* About this exercise
Write out the stretch of the Man’E ILL interview below from "Find yourself in" through "advertise your music?", word for word.

* Document extract
“It’s hard to get listens/views because everyone and their mother raps or sings in this era which has caused a bit of a loss in its previous uniqueness to a certain degree.”
Check out the interview with Man’E ILL exclusively on Skilly Magazine Online.
Skilly: Where did this all start? Tell us about your journey in the entertainment business.
Man’E ILL: I started rapping back in 2007 for the purpose of venting. It was a therapeutic release that just felt right. Learning to weed out the real and fake people you meet along the way is crucial. I learned that the hard way, but I’m much better for it because it serves as great motivation to this day. The journey is far from over.
What would be your biggest piece of advice for the young kids out there trying to do what you do?
Find yourself in the music. The key is to introduce yourself to as many different sounds/beats as possible. You may think you’re going to hate something, but then a melody you never thought of could pop into your head; that’s when the real fun begins.
What are some of the hardest challenges and tasks in your position?
It’s hard to get listens/views because everyone and their mother raps or sings in this era which has caused a bit of a loss in its previous uniqueness to a certain degree. When you actually have the talent to back up your claim of being an artist, very few want to hear it because of the preconceived notion you may sound like the others.
We all know the entertainment business is very tough, but what do you find is the best way to promote and advertise your music?
The best way has honestly been through Instagram and Tumblr. Random supporters have emerged through Tumblr. It’s all about the hashtags you use I guess. Hashtag game has been strong as of late.
Tell us about your city. How are the artists and the fans?
I’m from Brooklyn, New York, so you know the artists and fans are lit. There is so much history in hip hop from New York alone it’s hard not to be inspired by your predecessors. The fans are always going to be live in New York no matter what. Lyricism is associated with New York hip hop, and I just want to make my city proud.
Where do you see yourself a year from today?
Hopefully more established with a lot more clout to my name and having checked off everything on my list of goals I aspire to achieve forcing me to create bigger, more intricate one’s going forward.
Who and what were your biggest inspirations? Who do you look up to in today’s world?
My mother is my biggest inspiration. She’s done a lot in her life with little to work with and has come as far as anyone could imagine. If we’re talking from an artist’s perspective, there are so many that inspire me such as Childish Gambino, Eminem, and any of the four members of the rap group Slaughterhouse.
How do you feel about the music coming out today? Do you like it?
It varies for me. I’d be lying if I said I like every single thing that’s out, but I definitely feel there is a time and place for every type of song. I wish there was a little more lyricism in certain areas, but to each their own. I can’t really criticize as I’m not in a position to do so.

* Dataset section
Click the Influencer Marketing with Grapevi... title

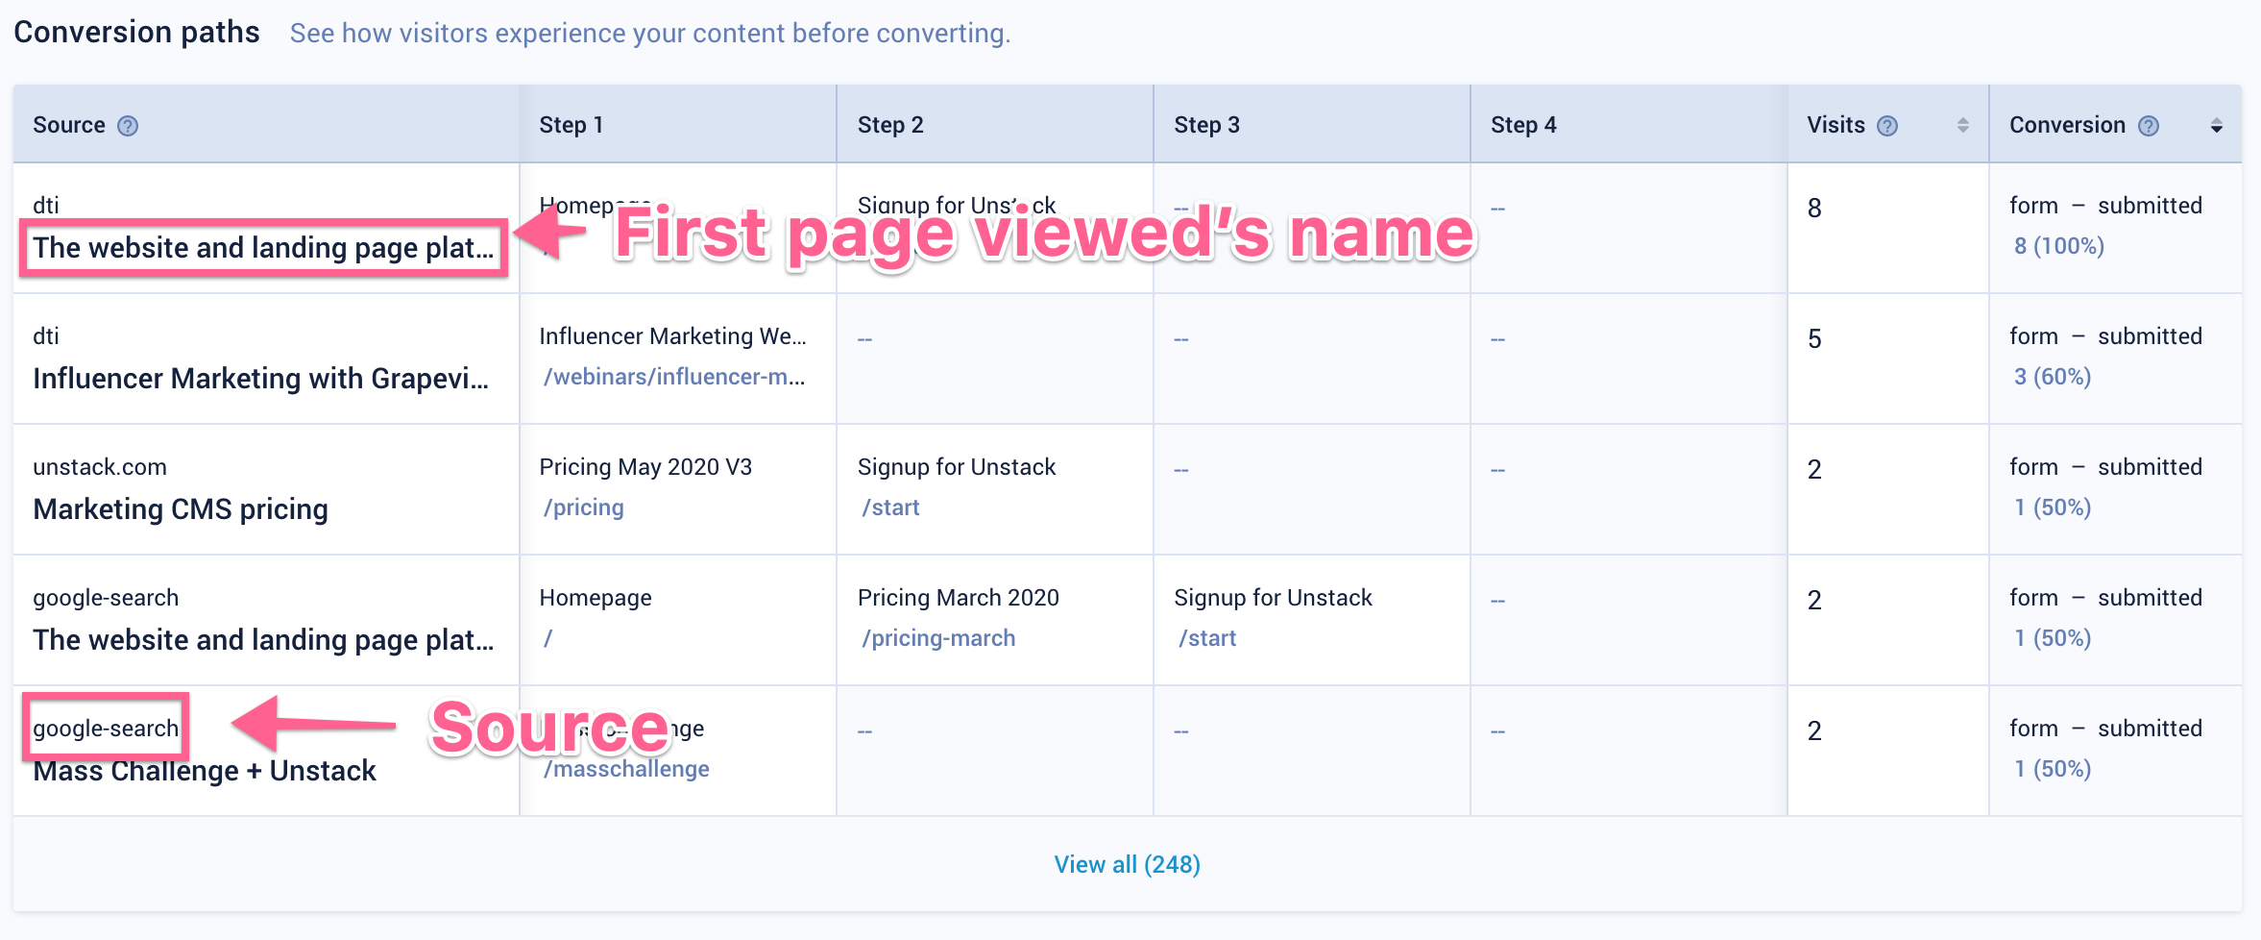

* Output below
Find yourself in the music. The key is to introduce yourself to as many different sounds/beats as possible. You may think you’re going to hate something, but then a melody you never thought of could pop into your head; that’s when the real fun begins.
What are some of the hardest challenges and tasks in your position?
It’s hard to get listens/views because everyone and their mother raps or sings in this era which has caused a bit of a loss in its previous uniqueness to a certain degree. When you actually have the talent to back up your claim of being an artist, very few want to hear it because of the preconceived notion you may sound like the others.
We all know the entertainment business is very tough, but what do you find is the best way to promote and advertise your music?